Sparrows didn’t hang around once the bird food dried up

- CHARLIE ELDER charles.elder@reachplc.com

OUR feathered friends can be fickle ones.

I have always been pleased that a decent flock of sparrows shares my garden, nesting behind slates on the west-facing wall and filling the air with their cheery chirping.

At times I have counted up to 20 gathering to take scattered bird seed from the lawn, flying to and from a nearby hedge with loudly whirring wings. However, during a week-long visit to Scotland in July, a time which coincided with a mini-heatwave, noone was home to provide them with seed mix.

When we returned, the sparrows had, quite simply, vanished.

All the young had fledged, so there was nothing tying them to my home, and they had simply opted to up sticks and find a more reliable source of food elsewhere. Cupboard love evaporates pretty quickly as soon as the handouts dry up.

Country Notebook

Given natural food is in ready supply at this time of year, I have opted to pause on putting out bird food.
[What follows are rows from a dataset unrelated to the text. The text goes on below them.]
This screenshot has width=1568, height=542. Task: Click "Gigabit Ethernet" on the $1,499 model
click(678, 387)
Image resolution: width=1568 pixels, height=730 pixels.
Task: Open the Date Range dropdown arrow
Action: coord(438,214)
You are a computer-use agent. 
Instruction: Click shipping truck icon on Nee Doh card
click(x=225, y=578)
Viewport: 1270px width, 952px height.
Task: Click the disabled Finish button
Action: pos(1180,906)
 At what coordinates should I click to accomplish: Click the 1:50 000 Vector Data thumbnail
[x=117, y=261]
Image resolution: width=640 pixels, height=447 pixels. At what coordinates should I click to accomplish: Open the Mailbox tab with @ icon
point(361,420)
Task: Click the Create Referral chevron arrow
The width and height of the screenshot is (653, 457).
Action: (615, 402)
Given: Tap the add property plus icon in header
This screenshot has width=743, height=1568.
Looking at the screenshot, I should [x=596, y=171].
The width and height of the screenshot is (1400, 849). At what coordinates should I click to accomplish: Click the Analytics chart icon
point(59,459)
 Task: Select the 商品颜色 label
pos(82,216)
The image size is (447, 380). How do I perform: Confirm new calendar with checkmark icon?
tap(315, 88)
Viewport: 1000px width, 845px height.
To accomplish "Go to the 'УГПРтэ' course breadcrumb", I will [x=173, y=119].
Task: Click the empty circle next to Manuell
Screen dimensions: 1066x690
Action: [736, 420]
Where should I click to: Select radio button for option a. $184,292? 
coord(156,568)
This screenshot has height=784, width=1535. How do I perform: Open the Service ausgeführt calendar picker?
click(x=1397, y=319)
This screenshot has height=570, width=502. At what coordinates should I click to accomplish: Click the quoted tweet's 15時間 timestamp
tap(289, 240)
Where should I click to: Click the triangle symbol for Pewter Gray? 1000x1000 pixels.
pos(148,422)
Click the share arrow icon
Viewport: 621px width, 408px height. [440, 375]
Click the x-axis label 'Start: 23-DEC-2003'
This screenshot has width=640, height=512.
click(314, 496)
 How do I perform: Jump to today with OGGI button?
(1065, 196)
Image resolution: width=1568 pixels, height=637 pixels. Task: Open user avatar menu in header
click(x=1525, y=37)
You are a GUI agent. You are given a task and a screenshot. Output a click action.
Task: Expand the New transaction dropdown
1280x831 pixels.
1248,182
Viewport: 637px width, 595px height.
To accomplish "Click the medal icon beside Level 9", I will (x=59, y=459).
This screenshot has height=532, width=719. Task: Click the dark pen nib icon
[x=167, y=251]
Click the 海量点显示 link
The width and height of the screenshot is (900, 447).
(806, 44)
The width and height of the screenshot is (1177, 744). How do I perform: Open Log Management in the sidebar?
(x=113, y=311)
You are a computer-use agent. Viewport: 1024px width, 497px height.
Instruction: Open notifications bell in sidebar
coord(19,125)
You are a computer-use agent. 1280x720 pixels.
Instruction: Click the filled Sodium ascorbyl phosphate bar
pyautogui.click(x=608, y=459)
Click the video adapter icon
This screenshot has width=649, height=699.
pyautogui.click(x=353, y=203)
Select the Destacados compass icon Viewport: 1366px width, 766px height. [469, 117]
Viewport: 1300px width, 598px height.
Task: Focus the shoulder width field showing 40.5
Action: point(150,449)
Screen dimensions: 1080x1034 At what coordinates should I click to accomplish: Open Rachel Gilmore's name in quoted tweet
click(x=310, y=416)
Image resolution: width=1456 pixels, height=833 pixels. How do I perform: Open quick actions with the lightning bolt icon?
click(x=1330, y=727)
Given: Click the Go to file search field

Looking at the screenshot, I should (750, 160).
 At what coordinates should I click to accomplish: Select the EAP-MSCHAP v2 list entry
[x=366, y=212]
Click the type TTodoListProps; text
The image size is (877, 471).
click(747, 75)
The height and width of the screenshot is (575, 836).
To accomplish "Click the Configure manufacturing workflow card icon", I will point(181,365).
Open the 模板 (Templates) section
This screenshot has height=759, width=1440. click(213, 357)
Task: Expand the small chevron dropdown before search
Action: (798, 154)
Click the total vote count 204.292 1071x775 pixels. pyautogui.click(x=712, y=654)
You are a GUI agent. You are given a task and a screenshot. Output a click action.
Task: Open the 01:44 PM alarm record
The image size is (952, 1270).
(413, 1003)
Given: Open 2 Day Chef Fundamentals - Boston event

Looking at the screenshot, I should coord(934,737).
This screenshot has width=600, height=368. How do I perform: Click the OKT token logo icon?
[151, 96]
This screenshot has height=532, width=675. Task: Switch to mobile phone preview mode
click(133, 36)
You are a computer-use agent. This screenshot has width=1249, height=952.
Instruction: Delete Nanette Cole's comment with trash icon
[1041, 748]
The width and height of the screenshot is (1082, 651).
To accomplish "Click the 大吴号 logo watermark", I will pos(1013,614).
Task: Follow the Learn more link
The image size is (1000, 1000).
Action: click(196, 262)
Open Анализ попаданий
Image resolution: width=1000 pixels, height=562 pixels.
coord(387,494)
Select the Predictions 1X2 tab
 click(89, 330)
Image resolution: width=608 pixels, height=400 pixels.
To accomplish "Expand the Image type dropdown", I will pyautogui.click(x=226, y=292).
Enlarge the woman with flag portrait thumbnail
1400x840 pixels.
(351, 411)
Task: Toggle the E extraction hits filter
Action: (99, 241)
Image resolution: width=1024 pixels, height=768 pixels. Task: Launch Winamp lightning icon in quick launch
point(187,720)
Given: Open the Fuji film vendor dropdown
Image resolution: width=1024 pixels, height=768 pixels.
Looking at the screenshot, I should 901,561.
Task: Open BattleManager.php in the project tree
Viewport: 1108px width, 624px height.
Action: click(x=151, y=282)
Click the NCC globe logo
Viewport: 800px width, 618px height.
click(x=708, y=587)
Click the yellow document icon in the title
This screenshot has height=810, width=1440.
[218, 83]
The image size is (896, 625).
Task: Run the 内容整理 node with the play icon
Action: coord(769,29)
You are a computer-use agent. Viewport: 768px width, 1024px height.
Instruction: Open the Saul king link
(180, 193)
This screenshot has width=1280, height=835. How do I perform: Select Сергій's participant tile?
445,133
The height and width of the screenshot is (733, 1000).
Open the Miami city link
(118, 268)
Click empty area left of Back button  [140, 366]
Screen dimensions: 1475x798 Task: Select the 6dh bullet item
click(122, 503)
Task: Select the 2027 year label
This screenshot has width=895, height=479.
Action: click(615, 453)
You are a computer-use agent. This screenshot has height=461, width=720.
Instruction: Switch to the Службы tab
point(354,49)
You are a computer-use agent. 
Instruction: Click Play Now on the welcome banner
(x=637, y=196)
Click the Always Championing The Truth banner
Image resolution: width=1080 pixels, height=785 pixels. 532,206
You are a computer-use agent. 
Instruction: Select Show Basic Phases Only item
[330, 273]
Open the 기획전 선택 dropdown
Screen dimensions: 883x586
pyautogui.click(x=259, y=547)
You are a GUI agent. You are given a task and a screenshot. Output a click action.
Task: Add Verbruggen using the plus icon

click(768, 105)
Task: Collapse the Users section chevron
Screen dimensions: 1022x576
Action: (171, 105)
This is a quiet time in the avian calendar, when birds are moulting and keeping a low profile, some migrants have departed and the breeding season is drawing to a close.

However, the garden seems pretty empty now the chatty sparrows have gone.

Feeding garden birds can give a distorted sense of local population­s, drawing them in from surroundin­g woods, fields, hedgerows and gardens and concentrat­ing numbers in one spot. And without the lure of a ready source of food, I’ve not much bird life to speak of – a couple of robins, the occasional thrush, a resident blackbird and visiting mobs of magpies and crows that tuck into the windfalls.

As soon as I get feeding again I’m sure my sparrows will return.